_The task_. Tell how many lines in these records contain the string "blue", with only the number as the reply.

----- Given entries

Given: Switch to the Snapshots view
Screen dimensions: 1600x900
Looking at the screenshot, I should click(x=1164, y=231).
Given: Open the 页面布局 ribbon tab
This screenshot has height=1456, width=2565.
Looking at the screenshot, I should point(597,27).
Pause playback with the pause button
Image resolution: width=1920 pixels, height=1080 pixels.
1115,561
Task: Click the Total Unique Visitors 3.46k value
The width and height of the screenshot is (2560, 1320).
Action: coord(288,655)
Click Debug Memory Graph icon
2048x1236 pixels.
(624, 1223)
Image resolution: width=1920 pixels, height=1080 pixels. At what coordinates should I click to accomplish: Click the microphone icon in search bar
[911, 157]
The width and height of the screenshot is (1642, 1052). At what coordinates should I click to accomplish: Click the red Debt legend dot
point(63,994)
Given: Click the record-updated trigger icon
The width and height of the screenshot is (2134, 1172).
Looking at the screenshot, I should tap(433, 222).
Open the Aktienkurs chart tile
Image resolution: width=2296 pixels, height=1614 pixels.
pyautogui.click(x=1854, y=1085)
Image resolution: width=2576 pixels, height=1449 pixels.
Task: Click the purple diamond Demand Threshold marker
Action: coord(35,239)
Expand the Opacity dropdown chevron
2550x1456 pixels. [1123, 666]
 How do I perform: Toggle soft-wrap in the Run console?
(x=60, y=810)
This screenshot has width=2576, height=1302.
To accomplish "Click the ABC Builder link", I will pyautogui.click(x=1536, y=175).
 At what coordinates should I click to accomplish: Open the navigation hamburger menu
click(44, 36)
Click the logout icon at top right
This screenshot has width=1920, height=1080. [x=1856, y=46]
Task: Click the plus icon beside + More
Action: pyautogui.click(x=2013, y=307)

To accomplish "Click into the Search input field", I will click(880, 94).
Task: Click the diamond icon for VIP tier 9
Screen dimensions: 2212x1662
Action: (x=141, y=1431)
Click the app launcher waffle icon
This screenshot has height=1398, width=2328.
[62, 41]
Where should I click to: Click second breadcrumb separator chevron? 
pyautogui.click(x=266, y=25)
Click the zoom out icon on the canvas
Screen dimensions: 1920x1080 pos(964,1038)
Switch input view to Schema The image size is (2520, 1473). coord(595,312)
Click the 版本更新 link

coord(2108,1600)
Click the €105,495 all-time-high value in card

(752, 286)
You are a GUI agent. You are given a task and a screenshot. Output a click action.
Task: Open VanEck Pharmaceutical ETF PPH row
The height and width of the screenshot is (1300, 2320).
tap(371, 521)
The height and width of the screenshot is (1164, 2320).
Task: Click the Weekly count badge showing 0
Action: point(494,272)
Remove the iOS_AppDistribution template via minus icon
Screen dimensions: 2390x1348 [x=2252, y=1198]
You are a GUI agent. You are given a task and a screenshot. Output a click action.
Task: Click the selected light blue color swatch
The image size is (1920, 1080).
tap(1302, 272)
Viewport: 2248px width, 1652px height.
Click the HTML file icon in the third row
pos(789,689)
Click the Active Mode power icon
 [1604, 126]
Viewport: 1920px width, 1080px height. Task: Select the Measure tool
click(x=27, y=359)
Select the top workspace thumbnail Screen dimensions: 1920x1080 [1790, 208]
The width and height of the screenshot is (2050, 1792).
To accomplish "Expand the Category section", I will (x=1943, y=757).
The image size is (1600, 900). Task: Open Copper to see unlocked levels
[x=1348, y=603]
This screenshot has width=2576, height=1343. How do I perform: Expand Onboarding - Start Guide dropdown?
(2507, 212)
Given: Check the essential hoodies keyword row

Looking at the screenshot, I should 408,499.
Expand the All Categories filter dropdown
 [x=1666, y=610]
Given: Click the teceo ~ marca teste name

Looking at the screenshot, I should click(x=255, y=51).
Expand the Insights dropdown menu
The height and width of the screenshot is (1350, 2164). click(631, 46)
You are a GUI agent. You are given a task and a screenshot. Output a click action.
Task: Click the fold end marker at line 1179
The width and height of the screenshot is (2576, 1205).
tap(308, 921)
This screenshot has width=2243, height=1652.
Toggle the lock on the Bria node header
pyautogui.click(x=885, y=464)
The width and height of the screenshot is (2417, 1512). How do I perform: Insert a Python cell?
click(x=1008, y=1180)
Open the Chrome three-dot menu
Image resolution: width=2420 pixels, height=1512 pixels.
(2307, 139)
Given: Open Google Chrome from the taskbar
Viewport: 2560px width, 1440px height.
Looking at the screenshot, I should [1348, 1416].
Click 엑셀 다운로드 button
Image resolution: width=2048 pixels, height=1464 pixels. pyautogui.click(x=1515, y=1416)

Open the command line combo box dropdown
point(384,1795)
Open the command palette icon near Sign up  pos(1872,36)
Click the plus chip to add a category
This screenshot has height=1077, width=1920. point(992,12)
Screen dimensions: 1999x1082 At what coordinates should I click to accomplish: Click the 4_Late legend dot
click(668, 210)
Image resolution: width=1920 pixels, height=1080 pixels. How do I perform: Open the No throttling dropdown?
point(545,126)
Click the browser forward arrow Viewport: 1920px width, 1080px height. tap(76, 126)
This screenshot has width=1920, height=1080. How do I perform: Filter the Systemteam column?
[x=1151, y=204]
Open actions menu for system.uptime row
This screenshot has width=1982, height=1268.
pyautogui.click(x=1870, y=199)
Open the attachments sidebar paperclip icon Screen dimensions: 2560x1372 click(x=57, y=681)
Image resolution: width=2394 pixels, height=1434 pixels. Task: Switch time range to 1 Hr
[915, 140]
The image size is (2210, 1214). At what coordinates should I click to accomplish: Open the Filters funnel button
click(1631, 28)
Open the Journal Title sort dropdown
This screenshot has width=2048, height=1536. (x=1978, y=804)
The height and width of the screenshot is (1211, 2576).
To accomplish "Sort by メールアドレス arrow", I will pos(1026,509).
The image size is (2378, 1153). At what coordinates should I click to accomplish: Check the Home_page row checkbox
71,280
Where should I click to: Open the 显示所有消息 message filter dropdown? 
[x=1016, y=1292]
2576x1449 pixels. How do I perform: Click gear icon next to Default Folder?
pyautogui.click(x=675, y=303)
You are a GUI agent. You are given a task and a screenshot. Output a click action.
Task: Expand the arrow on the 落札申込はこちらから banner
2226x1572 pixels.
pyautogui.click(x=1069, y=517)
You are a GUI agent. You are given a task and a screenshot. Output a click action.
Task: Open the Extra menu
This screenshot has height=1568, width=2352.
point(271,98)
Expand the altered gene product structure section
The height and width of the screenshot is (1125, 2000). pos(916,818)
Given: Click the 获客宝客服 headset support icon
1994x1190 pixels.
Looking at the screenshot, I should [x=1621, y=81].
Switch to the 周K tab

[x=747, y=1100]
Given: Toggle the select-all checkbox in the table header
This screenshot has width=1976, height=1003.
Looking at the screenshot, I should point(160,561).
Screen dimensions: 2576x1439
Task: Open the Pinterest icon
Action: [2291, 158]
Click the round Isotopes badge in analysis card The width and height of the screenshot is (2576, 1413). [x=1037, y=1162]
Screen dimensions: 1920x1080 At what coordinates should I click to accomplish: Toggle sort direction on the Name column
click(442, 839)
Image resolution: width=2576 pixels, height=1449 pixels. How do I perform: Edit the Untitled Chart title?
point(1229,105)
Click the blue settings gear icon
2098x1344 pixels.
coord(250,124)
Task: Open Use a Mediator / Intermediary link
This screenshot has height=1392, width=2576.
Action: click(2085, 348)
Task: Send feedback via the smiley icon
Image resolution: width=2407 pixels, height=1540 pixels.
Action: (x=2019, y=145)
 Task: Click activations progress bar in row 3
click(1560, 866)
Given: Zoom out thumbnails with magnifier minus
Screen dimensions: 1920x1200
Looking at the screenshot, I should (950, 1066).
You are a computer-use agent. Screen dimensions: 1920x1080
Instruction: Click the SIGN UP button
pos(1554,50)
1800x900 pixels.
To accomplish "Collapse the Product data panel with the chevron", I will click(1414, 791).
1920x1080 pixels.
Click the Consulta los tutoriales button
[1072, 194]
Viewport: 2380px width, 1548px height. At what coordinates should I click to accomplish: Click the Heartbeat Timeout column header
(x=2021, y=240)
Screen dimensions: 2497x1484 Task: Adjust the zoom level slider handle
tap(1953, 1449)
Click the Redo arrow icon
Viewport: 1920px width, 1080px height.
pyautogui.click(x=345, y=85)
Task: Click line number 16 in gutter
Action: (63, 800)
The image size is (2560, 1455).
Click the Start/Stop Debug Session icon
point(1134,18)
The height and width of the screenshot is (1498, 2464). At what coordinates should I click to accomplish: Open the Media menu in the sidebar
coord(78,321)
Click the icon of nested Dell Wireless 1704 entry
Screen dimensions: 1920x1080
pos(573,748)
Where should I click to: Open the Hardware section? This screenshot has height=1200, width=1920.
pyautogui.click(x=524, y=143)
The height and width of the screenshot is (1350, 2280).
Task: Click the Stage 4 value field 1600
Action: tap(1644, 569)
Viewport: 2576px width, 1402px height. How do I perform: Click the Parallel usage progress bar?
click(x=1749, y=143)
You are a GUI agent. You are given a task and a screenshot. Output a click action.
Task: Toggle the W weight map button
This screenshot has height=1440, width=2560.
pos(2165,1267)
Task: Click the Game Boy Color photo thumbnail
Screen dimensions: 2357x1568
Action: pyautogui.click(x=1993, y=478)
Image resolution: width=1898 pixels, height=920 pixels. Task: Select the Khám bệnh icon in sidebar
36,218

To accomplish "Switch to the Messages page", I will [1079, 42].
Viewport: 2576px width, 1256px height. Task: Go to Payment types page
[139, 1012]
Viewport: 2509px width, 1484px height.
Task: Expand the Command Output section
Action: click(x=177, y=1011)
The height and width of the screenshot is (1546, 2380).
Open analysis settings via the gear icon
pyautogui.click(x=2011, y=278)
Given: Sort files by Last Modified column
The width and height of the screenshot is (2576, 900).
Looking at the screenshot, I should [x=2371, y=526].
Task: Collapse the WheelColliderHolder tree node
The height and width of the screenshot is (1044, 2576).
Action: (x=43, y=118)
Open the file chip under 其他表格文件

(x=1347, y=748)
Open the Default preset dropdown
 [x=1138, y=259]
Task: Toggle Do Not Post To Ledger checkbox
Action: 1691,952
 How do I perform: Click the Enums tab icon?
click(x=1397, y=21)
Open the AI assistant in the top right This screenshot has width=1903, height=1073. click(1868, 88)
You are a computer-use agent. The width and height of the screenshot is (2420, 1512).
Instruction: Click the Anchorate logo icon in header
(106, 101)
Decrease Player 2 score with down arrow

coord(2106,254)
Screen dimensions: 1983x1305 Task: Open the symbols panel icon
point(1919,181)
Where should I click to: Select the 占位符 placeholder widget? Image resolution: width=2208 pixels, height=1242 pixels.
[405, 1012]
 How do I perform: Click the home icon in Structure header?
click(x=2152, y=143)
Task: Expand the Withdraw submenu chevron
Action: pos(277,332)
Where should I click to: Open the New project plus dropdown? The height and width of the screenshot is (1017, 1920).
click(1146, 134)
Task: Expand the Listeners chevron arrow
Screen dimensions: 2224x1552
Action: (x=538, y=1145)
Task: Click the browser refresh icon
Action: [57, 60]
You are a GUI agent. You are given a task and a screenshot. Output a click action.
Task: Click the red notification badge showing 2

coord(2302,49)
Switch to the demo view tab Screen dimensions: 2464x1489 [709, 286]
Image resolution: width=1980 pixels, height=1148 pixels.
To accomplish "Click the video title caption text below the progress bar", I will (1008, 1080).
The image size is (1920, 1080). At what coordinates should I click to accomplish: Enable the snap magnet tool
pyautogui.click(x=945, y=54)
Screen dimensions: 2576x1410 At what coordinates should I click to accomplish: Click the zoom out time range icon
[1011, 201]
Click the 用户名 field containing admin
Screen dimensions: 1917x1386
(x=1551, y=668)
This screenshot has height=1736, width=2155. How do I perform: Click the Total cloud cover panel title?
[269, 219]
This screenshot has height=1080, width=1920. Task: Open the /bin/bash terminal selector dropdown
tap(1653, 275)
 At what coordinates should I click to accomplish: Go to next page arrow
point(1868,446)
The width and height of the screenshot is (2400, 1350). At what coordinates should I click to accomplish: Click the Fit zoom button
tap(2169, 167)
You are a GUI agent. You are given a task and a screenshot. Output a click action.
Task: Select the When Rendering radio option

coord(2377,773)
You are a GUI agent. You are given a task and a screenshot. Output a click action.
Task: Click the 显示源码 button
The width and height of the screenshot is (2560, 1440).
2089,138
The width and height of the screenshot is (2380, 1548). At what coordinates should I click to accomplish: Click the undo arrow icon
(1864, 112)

----------

_Result of this task_. 2